In the UK, some of the most visible work in this area is in the automotive and aviation industries, partly because the media find these sectors more interesting and visible.
There are several exciting aviation projects to shift from conventional turbofan engines to hydrogen power and electric powertrains. For hydrogen, Cranfield Aerospace Solutions Project Fresson aims to be the world’s first passenger aircraft that uses hydrogen fuel cell technology for propulsion. And Airbus has a programme called “Zero-E,” with designs for hydrogen and hybrid turboprop (propeller) and turbofan aircraft for sizes up to 200 passengers. The timescale? The first zero emission aircraft plans to launch by 2035.
Paul Perera, an expert on green aviation and a former director at GKN, says: “Many of the changes hydrogen brings to an aircraft relate to areas the UK leads in. For example, the wings will likely be different in design but will still form an integral part of the aerostructure. This is good news as wings represent about 90% of aerostructure work for UK-based operations such as GKN and Spirit AeroSystems.” How do we source the hydrogen? Renewable energy. Some details of how hydrogen feedstock can be supplied via the Humber’s Gigastack project.
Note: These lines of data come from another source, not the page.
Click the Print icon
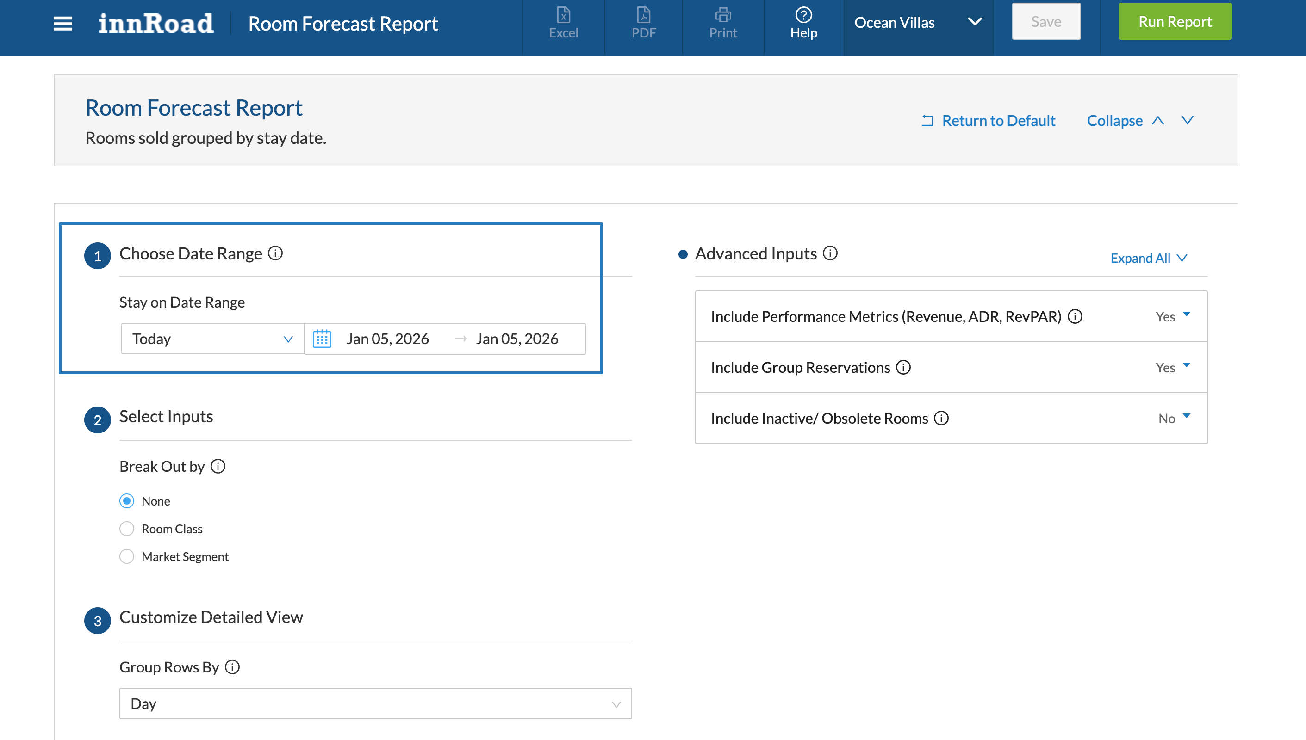The image size is (1306, 740). tap(723, 23)

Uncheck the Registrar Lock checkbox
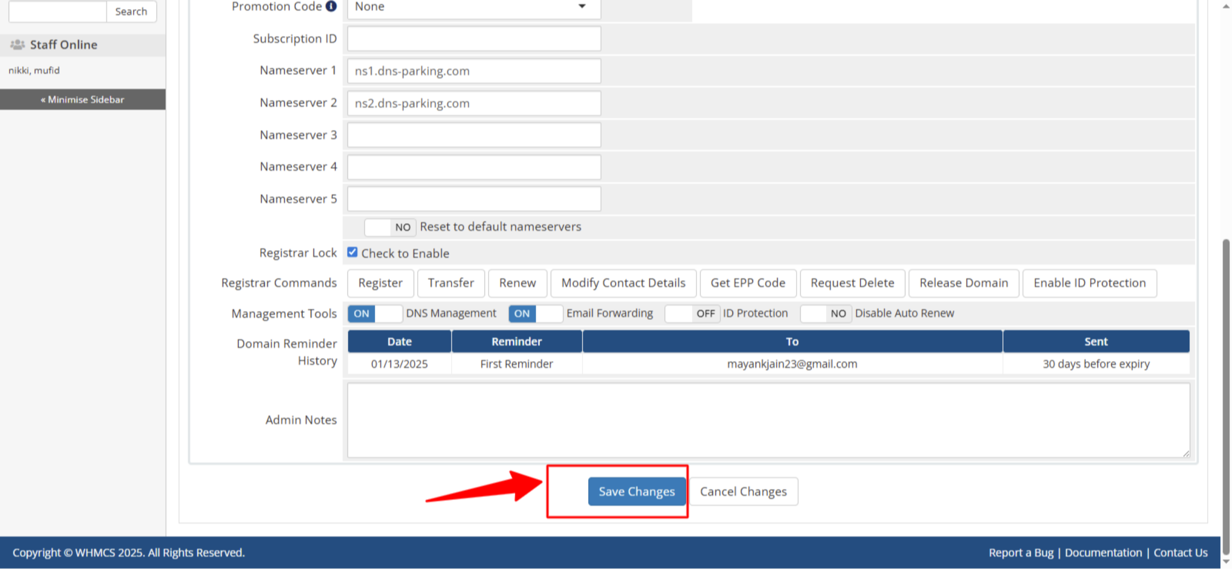pos(353,252)
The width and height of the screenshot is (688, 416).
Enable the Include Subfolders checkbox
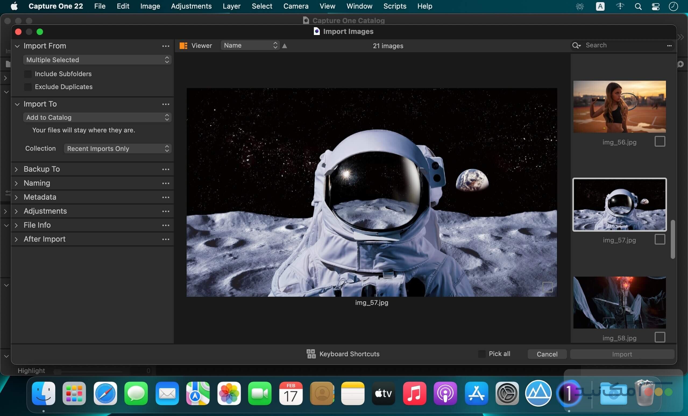(x=28, y=74)
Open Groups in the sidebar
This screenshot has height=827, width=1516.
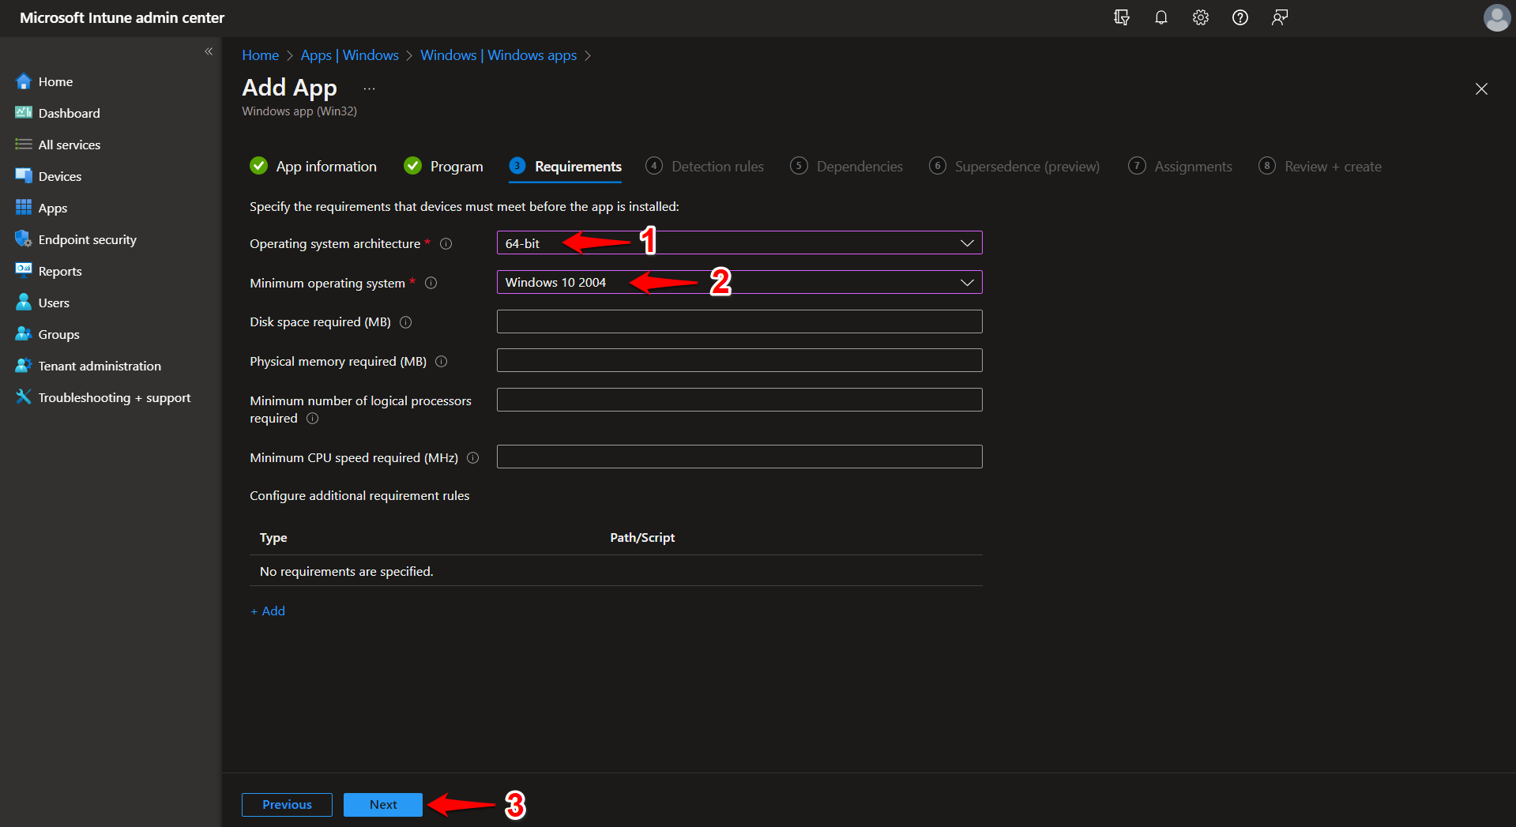point(58,333)
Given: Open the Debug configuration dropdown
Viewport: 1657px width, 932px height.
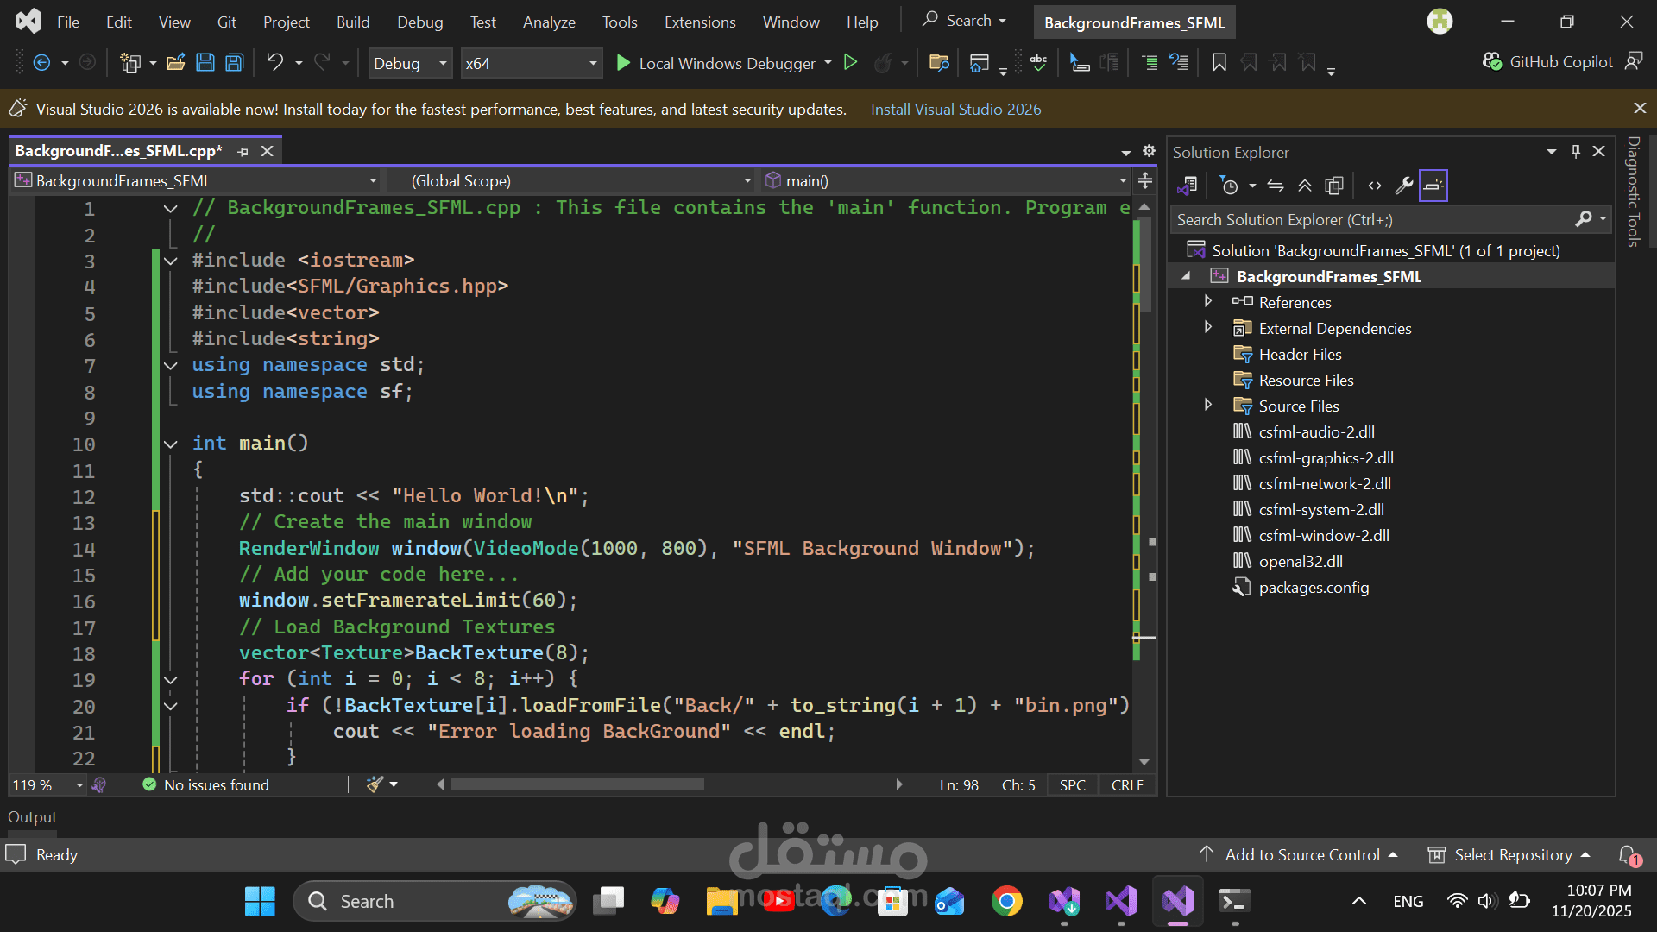Looking at the screenshot, I should (x=410, y=63).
There is far more low-carbon activity in automotive, where the car industry is adhering to the government’s 2035 deadline for the ban on manufacturing new ICE vehicles in the UK. The Advanced Propulsion Centre, a government-funded centre at the University of Warwick looking to accelerate net-zero automotive technology and supply chains, has just announced £91 million in funding for four very cool green car technologies. REE.Auto, will receive £42m of it to radically redesign commercial electric vehicles by moving the steering, braking, suspension and powertrain into the wheel arch – literally within the wheel. This will allow more autonomous capability, storage space and design options for the vehicle chassis.
In food and drink, Coca-Cola pledged in June that all its small bottles in the UK, produced by subsidiary Coca-Cola Enterprises, will be made using 100% recycled plastic. This will save, it claims, 29,000 tonnes of virgin plastic each year. And there are many, many individual examples of companies in all sectors reducing carbon emissions.
But, given we’ve reached a now-or-never point as we look to avoid temperatures rising more than 1.5C above pre-industrial levels, there seems to be little coordination of the best CO2 reduction practices across the primary manufacturing sectors. Many still seem to be ad hoc actions. The scale of each is at the company’s discretion and has no reporting obligations. If this is wrong, the coordination is poorly publicised.